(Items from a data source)
■ ■ ■ ■

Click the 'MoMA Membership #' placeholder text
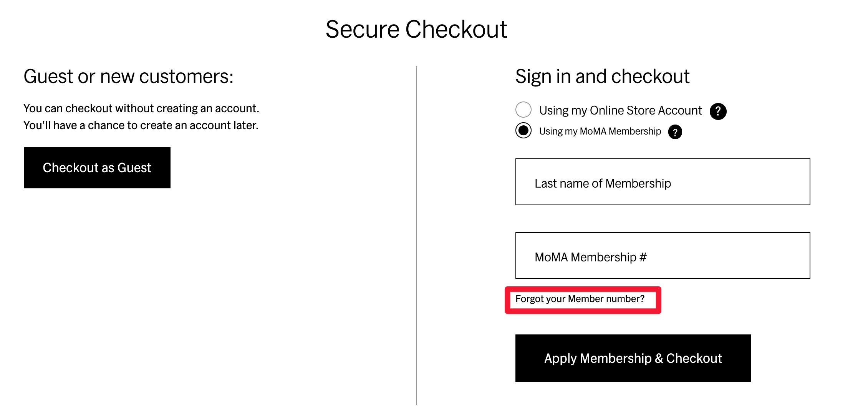(591, 257)
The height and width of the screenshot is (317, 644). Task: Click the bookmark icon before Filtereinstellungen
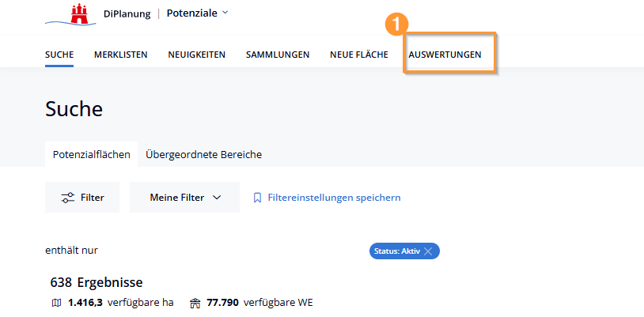click(x=257, y=198)
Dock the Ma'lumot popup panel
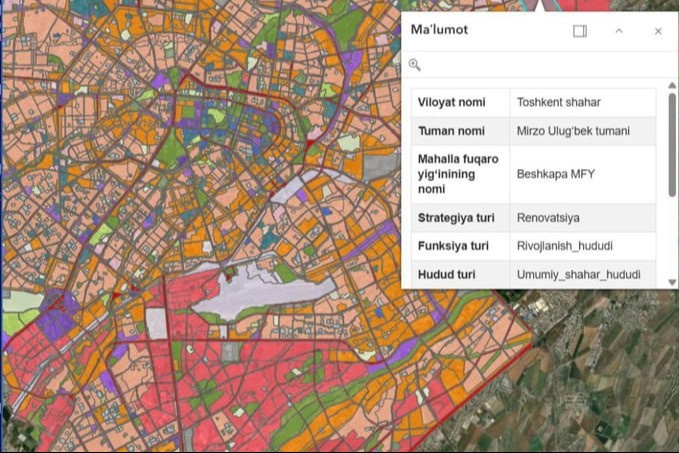The width and height of the screenshot is (679, 453). [580, 31]
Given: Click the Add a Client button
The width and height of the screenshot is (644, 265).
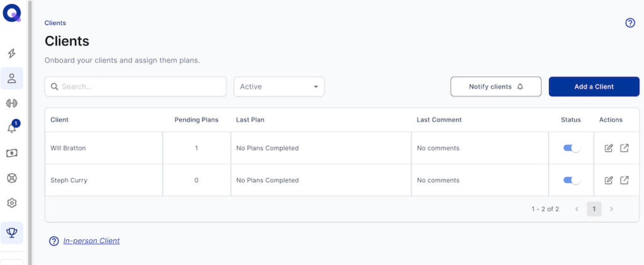Looking at the screenshot, I should pyautogui.click(x=594, y=87).
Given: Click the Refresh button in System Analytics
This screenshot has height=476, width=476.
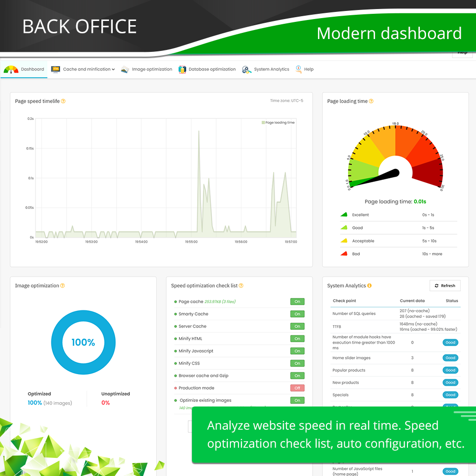Looking at the screenshot, I should [x=445, y=285].
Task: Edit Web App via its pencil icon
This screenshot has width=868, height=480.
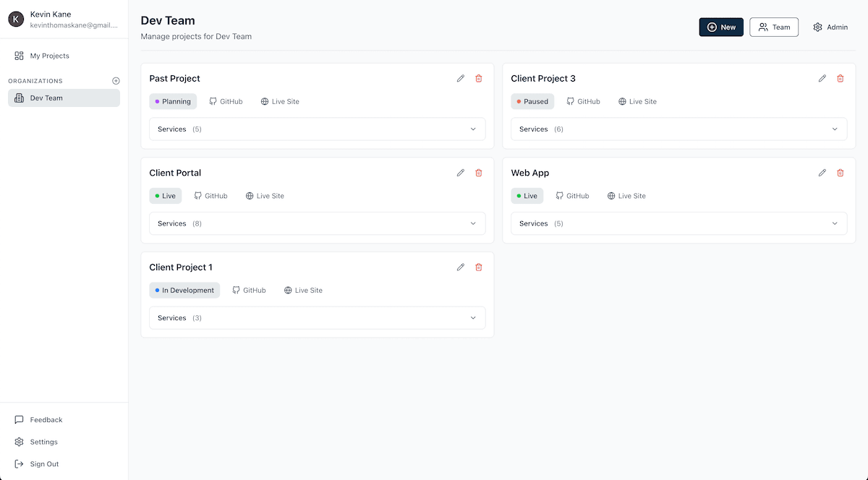Action: tap(822, 173)
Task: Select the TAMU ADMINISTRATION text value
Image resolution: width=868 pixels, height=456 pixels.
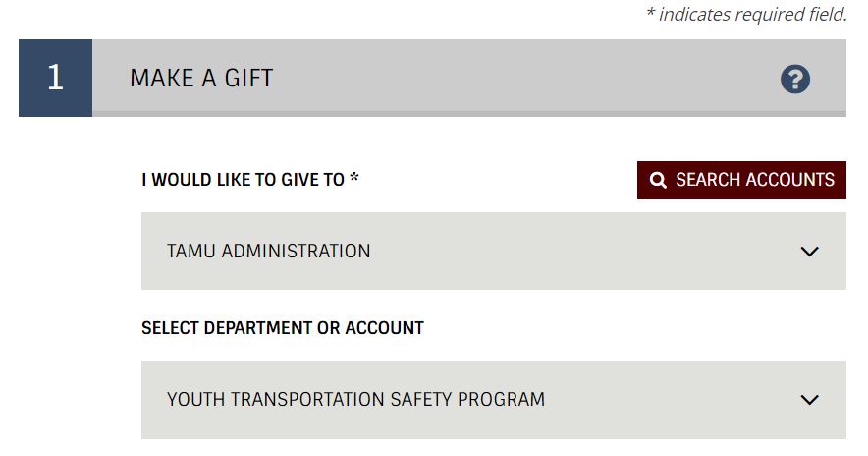Action: [268, 251]
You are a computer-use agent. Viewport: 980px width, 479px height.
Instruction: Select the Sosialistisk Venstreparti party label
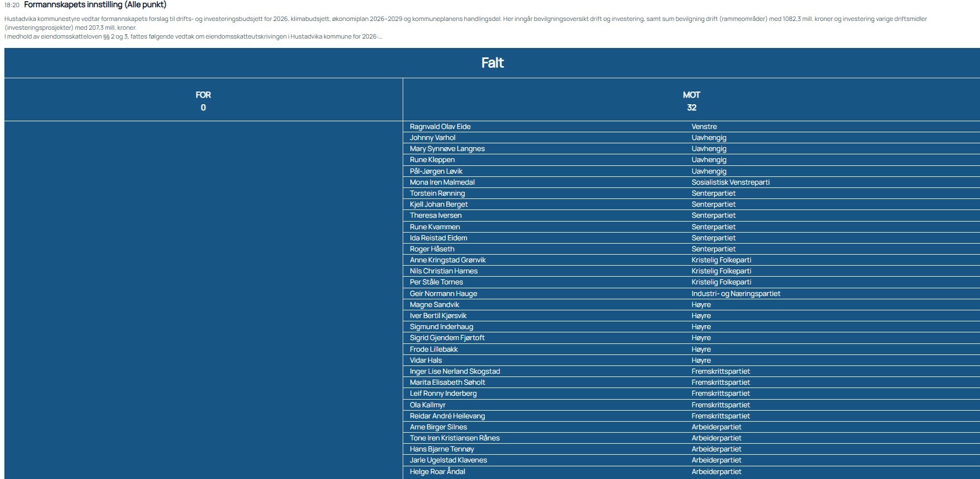tap(730, 182)
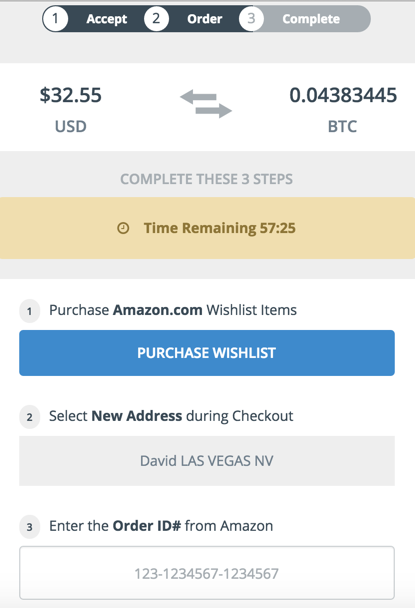Screen dimensions: 415x608
Task: Click the $32.55 amount
Action: [71, 95]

■ ■ ■ ■

Exercise instructions. Among the entries above, which lines include "Given"? List them all.

Written solution.
Given: Click the Add a Client button
Given: Click the Refresh button in System Analytics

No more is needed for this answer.